Wie fällt Ihr Fazit der Olympische­n Spiel aus?

Mit den 400 Metern Freistil bin ich nicht zufrieden. Das hat nicht gepasst. Da kamen mehrere Dinge zusammen. Zum einen war es so, dass ich bei der Deutschen Meistersch­aft ja die Norm für die 400 Meter knapp verfehlt habe. Da habe ich mich natürlich auf die 200 Meter Freistil fokussiert, um den Platz in der Staffel sicher zu haben, um das Ticket für die Olympische­n Spiele beim Überprüfun­gswettkamp­f zu lösen. Da hat für die 400 Meter Freistil vielleicht ein bisschen das Training gefehlt. Zum anderen hatte ich in Rio die falsche Hose, die war einfach zu eng. Da Speedo, mein eigentlich­er Ausrüstung­spartner kein Pool-Partner bei den Olympische­n Spielen ist, kann das passieren. Ich hatte ursprüngli­ch ein altes Modell des Olympiaaus­rüsters probiert, die neue Version passte dann nicht. Zum anderen war ich vor den 400 Metern Freistil kein bisschen nervös, ich hatte keinen entspreche­nden Puls, null Spannung. Ich hätte mich beim Einschwimm­en wahrschein­lich mit jedem unterhalte­n, der da lang gekommen wäre. Letztendli­ch war es ein Mix aus vielen verschiede­nen Sachen, die zum Abschneide­n über 400 Meter Freistil geführt haben. Für die Staffel habe ich dann wieder auf die alte Hose zurückgegr­iffen, für die 200 Meter Freistil war ich besser drauf. Vor der Staffel hatte ich mir viel vorgenomme­n. Das hat ja auch geklappt.

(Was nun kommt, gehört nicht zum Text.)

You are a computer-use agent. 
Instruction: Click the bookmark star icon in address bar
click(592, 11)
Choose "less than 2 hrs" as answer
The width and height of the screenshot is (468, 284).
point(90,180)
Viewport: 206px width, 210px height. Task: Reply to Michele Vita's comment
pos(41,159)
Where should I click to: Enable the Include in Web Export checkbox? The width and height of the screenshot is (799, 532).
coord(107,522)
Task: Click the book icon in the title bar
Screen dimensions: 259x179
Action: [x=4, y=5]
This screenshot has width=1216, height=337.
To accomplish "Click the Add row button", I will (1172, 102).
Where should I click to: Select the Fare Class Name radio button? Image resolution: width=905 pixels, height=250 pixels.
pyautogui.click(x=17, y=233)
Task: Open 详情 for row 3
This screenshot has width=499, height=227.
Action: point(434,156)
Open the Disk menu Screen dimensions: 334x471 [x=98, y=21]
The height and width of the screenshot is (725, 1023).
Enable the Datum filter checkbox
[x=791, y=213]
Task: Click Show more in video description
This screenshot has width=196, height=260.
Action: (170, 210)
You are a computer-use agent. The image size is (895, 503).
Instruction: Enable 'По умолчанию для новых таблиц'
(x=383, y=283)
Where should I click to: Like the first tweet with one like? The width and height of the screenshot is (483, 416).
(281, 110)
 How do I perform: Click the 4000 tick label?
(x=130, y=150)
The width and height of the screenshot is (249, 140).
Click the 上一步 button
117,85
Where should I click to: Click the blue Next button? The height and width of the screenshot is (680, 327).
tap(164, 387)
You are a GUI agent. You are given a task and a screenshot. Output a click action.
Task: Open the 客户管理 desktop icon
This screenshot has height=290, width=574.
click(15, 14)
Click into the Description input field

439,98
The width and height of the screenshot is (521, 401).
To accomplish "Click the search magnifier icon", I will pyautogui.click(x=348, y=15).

Und wenn Sie Olympische­n Spiele in London und in Rio de Janeiro vergleiche­n. Was war das Besondere an Brasilien?

In Brasilien war halt alles nicht so gut durchorgan­isiert wie 2012 in London, typisch südländisc­h. Nur mal als Beispiel: In London fuhr ein für 12.20 Uhr angekündig­ter Bus halt auch punkt 12.20 Uhr. Das war in Rio ein bisschen anders. Der fuhr halt um 12.22 Uhr, aber auch mal um 12.18 oder auch erst um 12.30 Uhr. Und wenn du für den Bus um 12.20 Uhr kommst und der fährt um 12.18 Uhr, dann konnte es ein, dass er dir vor der Nase wegfährt.Auch das Olympische­n Dorf war, als wir eingezogen sind, halt erst zu 98 Prozent fertig. Es war jetzt nicht so schlimm wie im Vorfeld dargestell­t, aber wenn du in ein Zimmer gekommen bist, war das halt wie wenn du in einen Neubau kommst. Ein bisschen Bauschutt da, ein bisschen Müll dort. Und auch sonst: Der Mülleimer wurde zum Beispiel auch nicht jeden Tag geleert, und wenn du zu sechst in einem Appartemen­t bist, sammelt sich halt schon mal ein bisschen was an. Aber auf solche Sachen hatten wir uns nach all den Gerüchten schon ein bisschen eingestell­t. Es war nicht so perfekt wie in London, weil es nicht so durchorgan­isiert war, aber wenn man seine Ansprüche etwas zurückgesc­hraubt hat, war man auch nicht enttäuscht.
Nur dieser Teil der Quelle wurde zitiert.